Preliminary results from a case study in Ghana, described by its author as a “breakthrough” and presented during the inaugural African Innovation Summit in Cape Verde this month (4-6 February), challenge the common assumption that innovation is a Northern phenomenon. 

“There are a lots of creative activities taking place, but people think innovation is not relevant for LICs,” says the lead author of the study, Xiaolan Fu, a professor of technology and international development at the University of Oxford, United Kingdom.

“That is why people have not paid enough attention to it and this is one reason why Africa is lagging behind,” she tells SciDev.Net.

Previous, rare attempts to study innovation in LICs have used questionnaires originally designed to measure this trait in developed nations, says Fu.

Instead, she says that she combined case studies, company and trade data, and a survey of more than 500 firms to provide a deeper view of Ghana’s complex innovation landscape.

The study’s design could act as a template for further research, paving the way for better understanding of innovation in other LICs, she adds.

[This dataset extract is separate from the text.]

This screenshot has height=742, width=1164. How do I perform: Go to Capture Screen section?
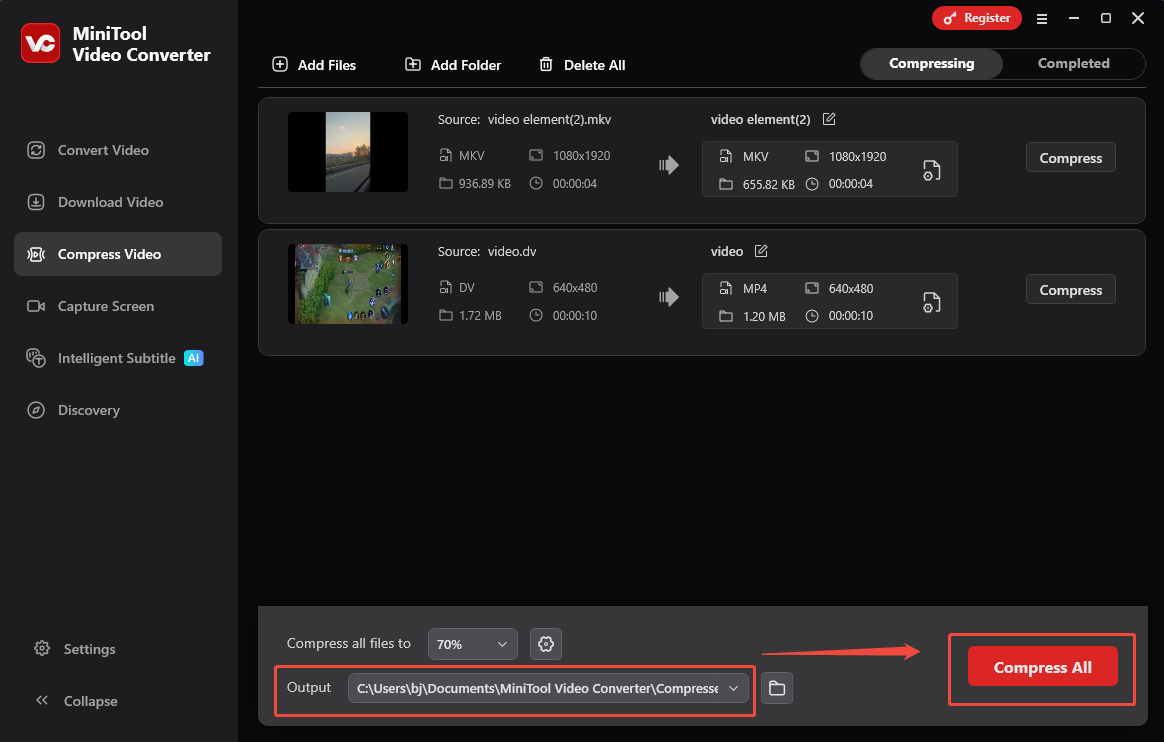106,306
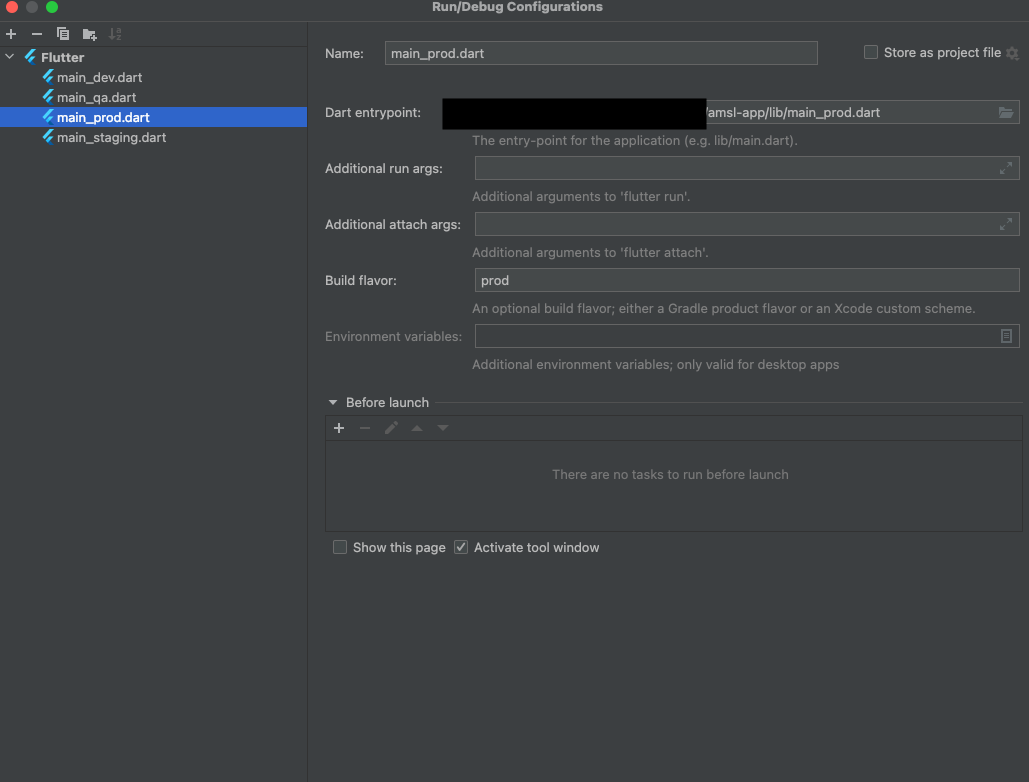Copy the main_prod.dart configuration

(62, 33)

The research revealed innovative products and production practices as well as novel marketing and management strategies, but most of this activity was incremental and based on the diffusion of ideas across Ghana. Little knowledge comes from outside the country and the limited collaboration between businesses was also stifling creativity, it found.

Governments must therefore implement policies that build national and international  business networks, create incentives for innovators and provide funding to overcome common financial restraints, says Fu.

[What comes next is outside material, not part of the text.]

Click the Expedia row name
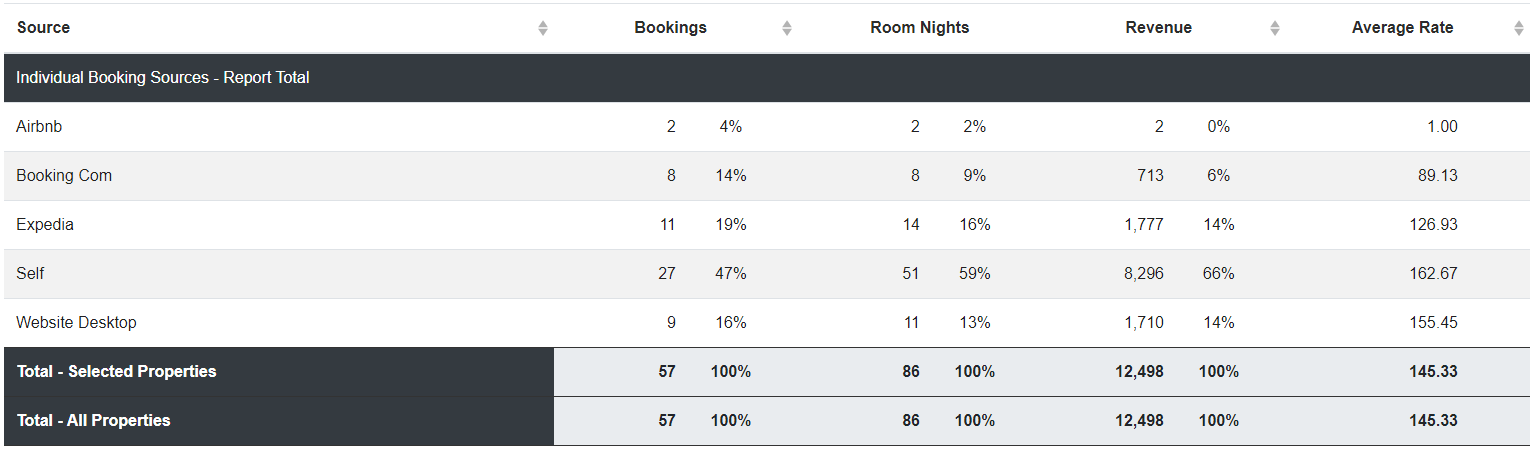The height and width of the screenshot is (467, 1540). [45, 225]
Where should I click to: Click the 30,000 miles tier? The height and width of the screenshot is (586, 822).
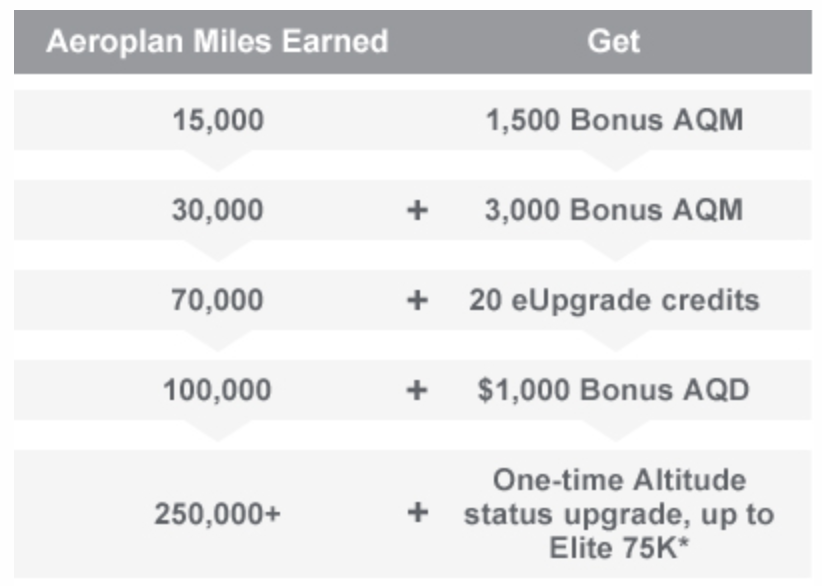pyautogui.click(x=218, y=210)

Her team has already met with officials from the United Kingdom’s Department for International Development — which helped fund the research — and UN agencies to discuss how the findings could feed into policy.

Fu believes the project’s focus on certain industries common across Africa, such as textiles, construction, and processing of resources such as minerals, might allow conclusions to be applied to different countries.

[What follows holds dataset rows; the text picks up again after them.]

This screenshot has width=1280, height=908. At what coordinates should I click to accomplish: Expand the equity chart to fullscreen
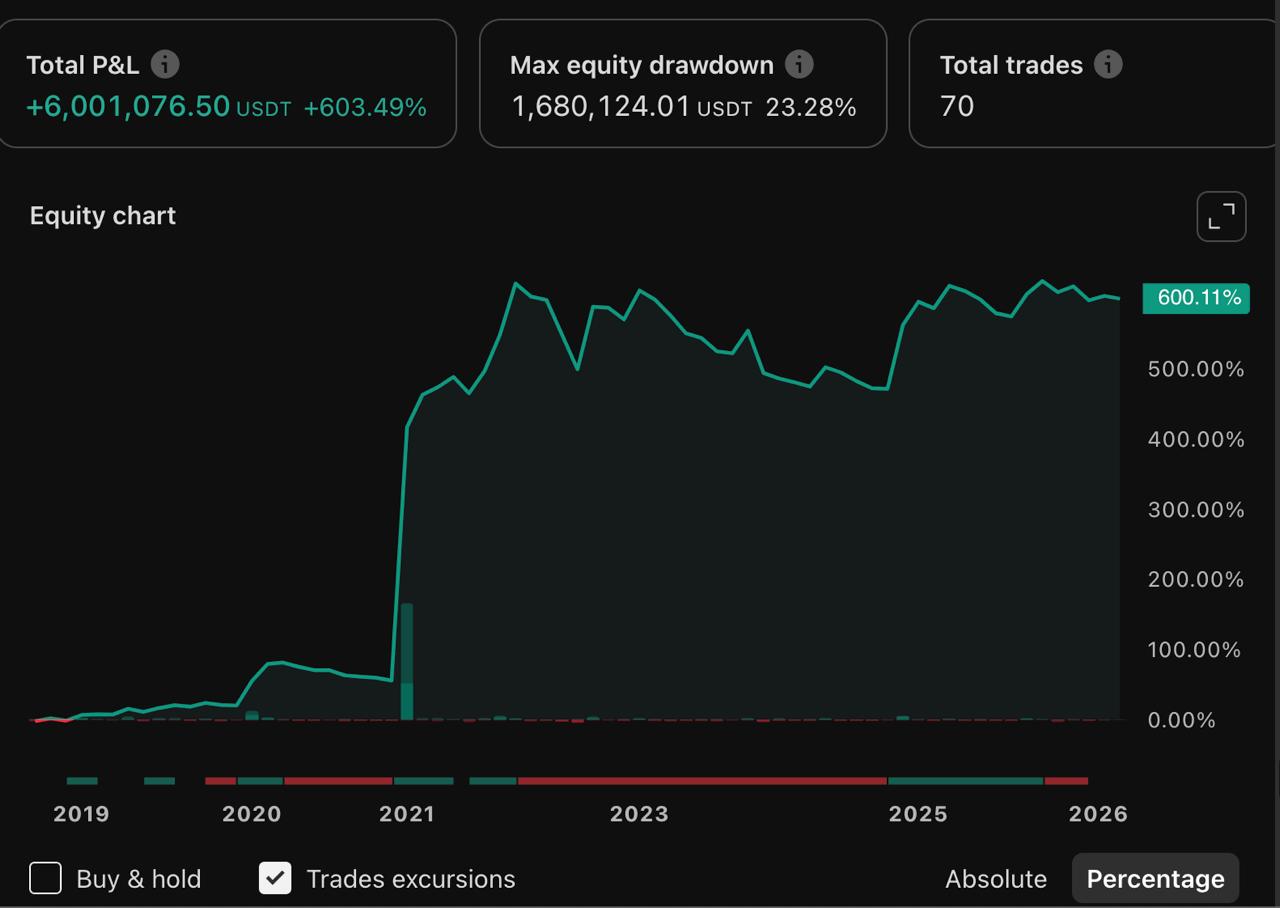click(x=1221, y=216)
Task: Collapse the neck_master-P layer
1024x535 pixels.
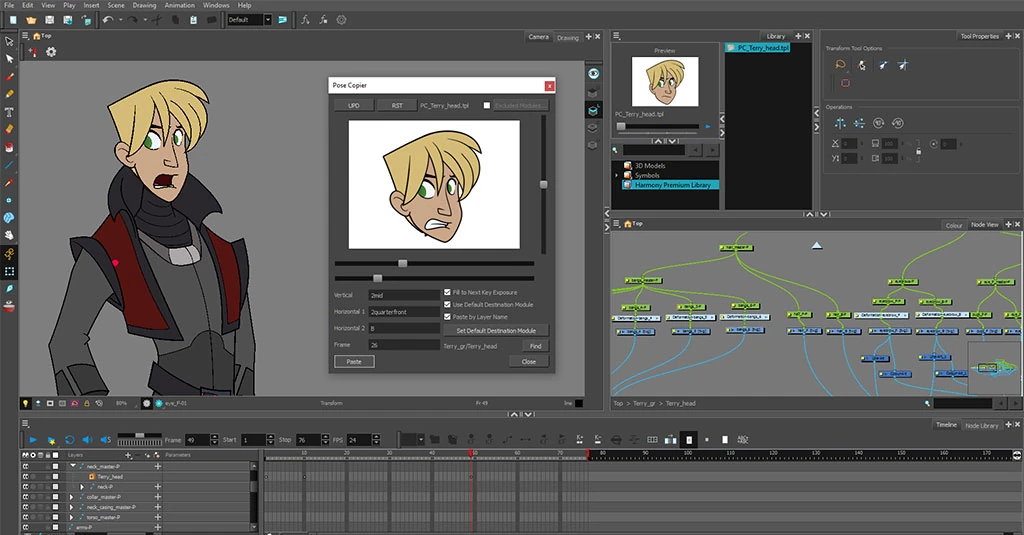Action: pos(73,466)
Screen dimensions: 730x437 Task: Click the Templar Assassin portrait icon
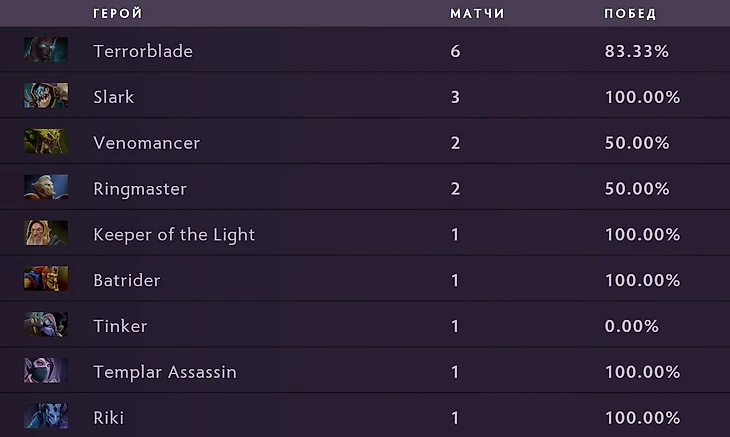pyautogui.click(x=46, y=372)
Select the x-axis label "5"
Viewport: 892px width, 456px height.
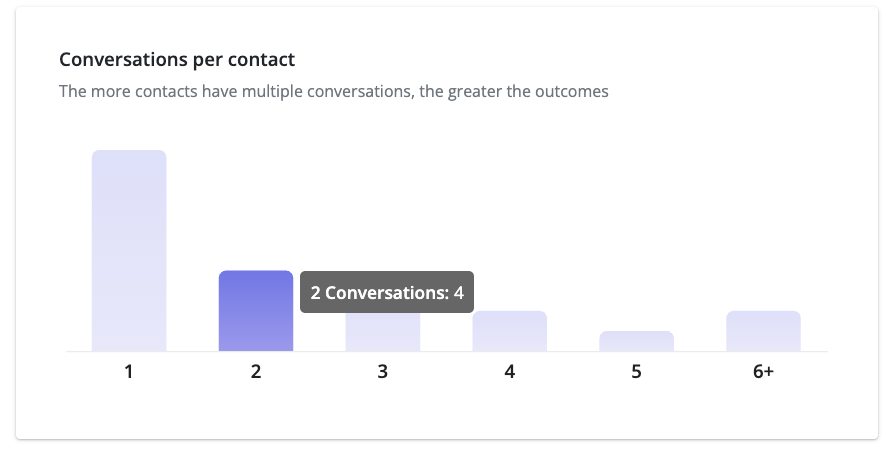[x=637, y=371]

Mammo Muchie, a board member of Globelics, an international academic network for innovation, and an advisor on the project, says the research demonstrates how to study innovation across LICs.

“It shows there is a way we can do serious research in a complex environment where you have a mix of formal and informal sectors,” he says.

But Teresa Soop, a research advisor for the Swedish International Development Cooperation Agency, says the “very low” levels of researchers from developing countries investigating innovation need to be increased if the field is going to make real progress.

More opportunities for innovation studies academics to meet and collaborate, such as the annual Globelics conference — the next instalment of which is scheduled for October in Ethiopia — need to be created, she adds.